Lyon : Les anti compteur Linky attaquent en justice

Accueillis avec méfiance par les particuliers, les compteurs Linky font l'objet de critiques plus marquées depuis que la Cour des Comptes a épinglé les appareils dans son rapport annuel. Trop chers, pas assez avantageux pour les foyers, les collectifs d'habitants en colère font des émules jusqu'à Lyon, où l'un d'entre eux a prévu une action en justice contre ENEDIS.
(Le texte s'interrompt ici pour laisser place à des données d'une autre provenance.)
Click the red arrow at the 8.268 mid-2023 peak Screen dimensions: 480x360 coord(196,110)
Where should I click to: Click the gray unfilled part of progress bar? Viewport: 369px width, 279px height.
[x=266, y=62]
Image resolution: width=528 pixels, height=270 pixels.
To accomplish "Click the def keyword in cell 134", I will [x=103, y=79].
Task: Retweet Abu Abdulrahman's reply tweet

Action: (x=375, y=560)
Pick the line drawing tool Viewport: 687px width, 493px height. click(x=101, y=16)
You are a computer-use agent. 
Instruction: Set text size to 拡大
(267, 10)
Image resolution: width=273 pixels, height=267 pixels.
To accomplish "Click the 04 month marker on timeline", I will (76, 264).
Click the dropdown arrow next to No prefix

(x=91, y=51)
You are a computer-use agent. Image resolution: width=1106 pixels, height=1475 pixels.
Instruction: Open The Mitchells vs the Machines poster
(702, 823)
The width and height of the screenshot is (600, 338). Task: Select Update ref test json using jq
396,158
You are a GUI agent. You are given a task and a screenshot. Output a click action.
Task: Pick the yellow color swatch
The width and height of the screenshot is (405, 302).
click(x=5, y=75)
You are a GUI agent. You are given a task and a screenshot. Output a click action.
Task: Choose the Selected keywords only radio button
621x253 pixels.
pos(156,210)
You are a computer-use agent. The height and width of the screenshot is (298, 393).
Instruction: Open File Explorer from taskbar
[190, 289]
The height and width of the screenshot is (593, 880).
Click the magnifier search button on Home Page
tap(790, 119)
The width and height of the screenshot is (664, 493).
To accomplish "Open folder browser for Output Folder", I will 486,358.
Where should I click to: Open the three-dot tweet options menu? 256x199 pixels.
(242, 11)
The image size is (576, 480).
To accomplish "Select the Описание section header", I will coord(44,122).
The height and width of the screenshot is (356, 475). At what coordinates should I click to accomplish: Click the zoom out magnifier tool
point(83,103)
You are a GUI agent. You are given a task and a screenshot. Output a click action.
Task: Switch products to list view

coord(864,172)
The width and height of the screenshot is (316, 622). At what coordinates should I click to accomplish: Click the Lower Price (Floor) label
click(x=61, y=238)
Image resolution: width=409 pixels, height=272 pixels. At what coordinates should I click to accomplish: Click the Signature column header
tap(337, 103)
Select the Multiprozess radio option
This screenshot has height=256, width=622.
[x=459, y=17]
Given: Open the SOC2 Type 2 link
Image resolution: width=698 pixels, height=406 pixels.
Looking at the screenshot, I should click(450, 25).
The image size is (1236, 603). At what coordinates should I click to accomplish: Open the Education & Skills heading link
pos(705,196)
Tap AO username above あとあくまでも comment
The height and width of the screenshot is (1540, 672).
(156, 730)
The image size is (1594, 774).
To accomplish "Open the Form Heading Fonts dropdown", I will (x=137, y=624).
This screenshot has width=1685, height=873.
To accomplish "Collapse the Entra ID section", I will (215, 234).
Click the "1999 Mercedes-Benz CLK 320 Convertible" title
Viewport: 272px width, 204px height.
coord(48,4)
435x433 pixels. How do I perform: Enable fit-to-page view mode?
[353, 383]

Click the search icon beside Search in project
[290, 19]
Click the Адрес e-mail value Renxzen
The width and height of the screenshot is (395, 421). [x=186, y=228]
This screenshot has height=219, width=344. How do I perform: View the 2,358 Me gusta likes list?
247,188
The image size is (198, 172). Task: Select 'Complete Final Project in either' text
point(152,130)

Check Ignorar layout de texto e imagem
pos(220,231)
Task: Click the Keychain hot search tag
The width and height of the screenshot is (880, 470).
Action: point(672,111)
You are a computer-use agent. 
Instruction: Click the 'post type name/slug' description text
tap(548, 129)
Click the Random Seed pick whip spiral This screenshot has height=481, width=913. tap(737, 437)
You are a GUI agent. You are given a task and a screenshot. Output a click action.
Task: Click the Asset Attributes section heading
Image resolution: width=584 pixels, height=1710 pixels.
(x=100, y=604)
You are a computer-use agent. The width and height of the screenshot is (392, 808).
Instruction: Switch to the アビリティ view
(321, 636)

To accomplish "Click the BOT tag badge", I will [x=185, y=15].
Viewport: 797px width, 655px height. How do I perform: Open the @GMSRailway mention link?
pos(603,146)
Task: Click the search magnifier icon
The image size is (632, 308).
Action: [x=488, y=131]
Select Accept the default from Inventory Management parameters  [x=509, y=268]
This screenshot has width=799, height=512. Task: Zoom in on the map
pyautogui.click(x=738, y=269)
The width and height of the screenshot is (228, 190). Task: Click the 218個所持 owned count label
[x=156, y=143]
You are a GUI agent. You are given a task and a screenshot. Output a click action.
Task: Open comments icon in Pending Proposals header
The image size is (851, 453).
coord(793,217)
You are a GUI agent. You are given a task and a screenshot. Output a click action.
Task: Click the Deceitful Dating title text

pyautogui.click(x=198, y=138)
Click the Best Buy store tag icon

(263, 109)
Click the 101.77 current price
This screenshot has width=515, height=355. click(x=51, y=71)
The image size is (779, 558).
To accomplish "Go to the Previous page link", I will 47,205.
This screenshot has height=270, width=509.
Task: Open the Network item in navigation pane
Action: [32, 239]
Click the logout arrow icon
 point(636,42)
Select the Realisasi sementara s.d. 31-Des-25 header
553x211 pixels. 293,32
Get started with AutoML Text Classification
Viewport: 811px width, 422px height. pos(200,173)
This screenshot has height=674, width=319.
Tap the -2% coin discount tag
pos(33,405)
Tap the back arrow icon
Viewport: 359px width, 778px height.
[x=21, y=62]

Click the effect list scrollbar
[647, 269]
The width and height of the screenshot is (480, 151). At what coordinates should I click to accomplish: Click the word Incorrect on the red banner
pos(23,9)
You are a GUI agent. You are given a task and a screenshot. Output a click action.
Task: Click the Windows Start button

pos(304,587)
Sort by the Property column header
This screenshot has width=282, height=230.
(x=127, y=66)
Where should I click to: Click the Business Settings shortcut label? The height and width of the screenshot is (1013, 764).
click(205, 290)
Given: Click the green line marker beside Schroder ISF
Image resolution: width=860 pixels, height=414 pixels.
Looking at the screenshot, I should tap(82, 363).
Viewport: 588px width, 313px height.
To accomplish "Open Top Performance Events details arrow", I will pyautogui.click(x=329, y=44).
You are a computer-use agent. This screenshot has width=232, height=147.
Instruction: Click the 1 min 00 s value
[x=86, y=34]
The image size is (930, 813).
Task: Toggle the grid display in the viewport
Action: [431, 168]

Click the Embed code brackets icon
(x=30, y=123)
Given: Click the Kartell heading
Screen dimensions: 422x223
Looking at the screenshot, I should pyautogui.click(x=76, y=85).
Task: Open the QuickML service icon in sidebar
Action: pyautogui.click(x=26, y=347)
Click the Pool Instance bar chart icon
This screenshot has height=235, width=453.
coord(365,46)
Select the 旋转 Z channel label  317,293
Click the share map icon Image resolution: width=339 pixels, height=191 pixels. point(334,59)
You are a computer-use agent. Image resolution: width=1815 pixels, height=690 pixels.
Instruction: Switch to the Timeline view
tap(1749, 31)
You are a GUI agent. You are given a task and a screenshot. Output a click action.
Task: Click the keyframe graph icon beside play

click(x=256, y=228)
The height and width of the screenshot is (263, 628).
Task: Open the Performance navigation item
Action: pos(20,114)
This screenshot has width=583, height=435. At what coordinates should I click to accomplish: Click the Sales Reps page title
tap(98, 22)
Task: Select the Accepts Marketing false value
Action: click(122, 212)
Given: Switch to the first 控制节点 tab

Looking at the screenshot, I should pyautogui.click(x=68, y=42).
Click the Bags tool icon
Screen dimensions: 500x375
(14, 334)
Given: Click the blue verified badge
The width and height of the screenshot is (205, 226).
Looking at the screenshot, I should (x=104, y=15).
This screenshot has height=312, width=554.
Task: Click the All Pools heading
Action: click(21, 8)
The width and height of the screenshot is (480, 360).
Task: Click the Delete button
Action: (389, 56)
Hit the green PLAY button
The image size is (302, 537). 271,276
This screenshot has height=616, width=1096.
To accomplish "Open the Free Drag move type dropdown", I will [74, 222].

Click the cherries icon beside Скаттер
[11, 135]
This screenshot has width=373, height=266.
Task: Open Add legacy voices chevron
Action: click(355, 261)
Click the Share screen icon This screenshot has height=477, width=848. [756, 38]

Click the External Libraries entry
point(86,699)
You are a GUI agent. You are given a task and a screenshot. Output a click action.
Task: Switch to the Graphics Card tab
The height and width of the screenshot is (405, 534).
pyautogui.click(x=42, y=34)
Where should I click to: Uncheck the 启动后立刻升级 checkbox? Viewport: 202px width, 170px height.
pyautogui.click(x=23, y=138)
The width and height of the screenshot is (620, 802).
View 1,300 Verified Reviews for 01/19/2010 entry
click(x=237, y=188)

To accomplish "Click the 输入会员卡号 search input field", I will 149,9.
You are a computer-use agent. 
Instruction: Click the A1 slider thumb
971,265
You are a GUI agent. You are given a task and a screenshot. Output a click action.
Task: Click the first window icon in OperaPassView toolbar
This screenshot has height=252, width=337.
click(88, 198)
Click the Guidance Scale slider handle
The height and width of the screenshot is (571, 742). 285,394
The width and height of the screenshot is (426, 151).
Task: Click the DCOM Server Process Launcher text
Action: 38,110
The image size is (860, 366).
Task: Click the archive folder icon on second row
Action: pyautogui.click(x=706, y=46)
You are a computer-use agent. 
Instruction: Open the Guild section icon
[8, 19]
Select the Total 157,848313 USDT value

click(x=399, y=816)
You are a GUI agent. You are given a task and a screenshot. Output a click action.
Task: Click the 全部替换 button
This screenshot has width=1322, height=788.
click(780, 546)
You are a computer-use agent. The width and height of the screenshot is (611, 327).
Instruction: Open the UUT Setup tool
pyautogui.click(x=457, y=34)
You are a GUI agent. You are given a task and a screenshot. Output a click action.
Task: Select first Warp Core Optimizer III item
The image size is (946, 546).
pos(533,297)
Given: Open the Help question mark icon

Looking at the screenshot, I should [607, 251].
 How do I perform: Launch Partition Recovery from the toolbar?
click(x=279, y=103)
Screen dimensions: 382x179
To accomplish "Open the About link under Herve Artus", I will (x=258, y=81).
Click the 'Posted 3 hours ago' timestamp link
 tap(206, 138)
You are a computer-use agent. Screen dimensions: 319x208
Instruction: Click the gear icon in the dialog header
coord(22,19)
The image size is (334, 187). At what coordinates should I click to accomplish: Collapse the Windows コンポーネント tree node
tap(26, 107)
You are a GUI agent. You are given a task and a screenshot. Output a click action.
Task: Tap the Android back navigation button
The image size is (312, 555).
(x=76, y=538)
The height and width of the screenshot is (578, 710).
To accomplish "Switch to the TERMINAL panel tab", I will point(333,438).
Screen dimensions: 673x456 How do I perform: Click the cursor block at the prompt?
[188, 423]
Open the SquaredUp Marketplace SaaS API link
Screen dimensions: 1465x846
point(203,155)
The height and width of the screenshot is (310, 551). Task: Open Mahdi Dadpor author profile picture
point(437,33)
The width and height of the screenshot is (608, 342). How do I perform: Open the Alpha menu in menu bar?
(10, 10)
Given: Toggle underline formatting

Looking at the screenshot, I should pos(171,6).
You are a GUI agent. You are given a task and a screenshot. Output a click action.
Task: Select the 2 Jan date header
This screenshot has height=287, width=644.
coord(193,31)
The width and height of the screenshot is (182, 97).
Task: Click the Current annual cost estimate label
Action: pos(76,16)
Les compteurs Linky sont critiqués sur de nombreux points. Au premier plan, leur prix. Avec en moyenne 130€ à débourser par habitant, la Cour des Comptes dénonce "un dispositif coûteux pour le consommateur mais avantageux pour Enedis" alors que "les gains que les compteurs peuvent apporter aux consommateurs sont encore insuffisants". Le Collectif Info Linky Sud-Ouest Lyonnais, qui pointe également cet aspect financier, y ajoute une problématique écologique. "Comment peut-on, dans une période de transition énergétique, mettre 35 millions de compteurs fonctionnels à la poubelle et les remplacer par des dispositifs qui consomment ?" interroge l'organisation. En réalité, ENEDIS assure que les compteurs démontés ne partiront pas à la benne, mais seront recyclés. Enfin, la stratégie d'entreprise d'ENEDIS, qui passe de l'énergie au big data, fait craindre aux habitants des intrusions dans leur vie privée. Dans une interview de 2016 accordée au Journal du Net, Philippe Monloubou, président du Directoire d'ENEDIS annonce en effet que "Notre métier évolue et nous sommes désormais un opérateur de big data qui va bientôt gérer 35 millions de capteurs connectés. […] Toutes ces données ont à l'avenir vocation à être agglomérées et donc anonymisées pour être mises à la disposition des collectivités". Pour les détracteurs de Linky, cet accès aux données représente un danger pour la vie privée. "Ils pourront savoir à quelle heure on se couche, on se lève, à quelle heure on déjeune ou quand on est absent. C'est une intrusion, d'autant plus qu'on essaie de nous l'imposer".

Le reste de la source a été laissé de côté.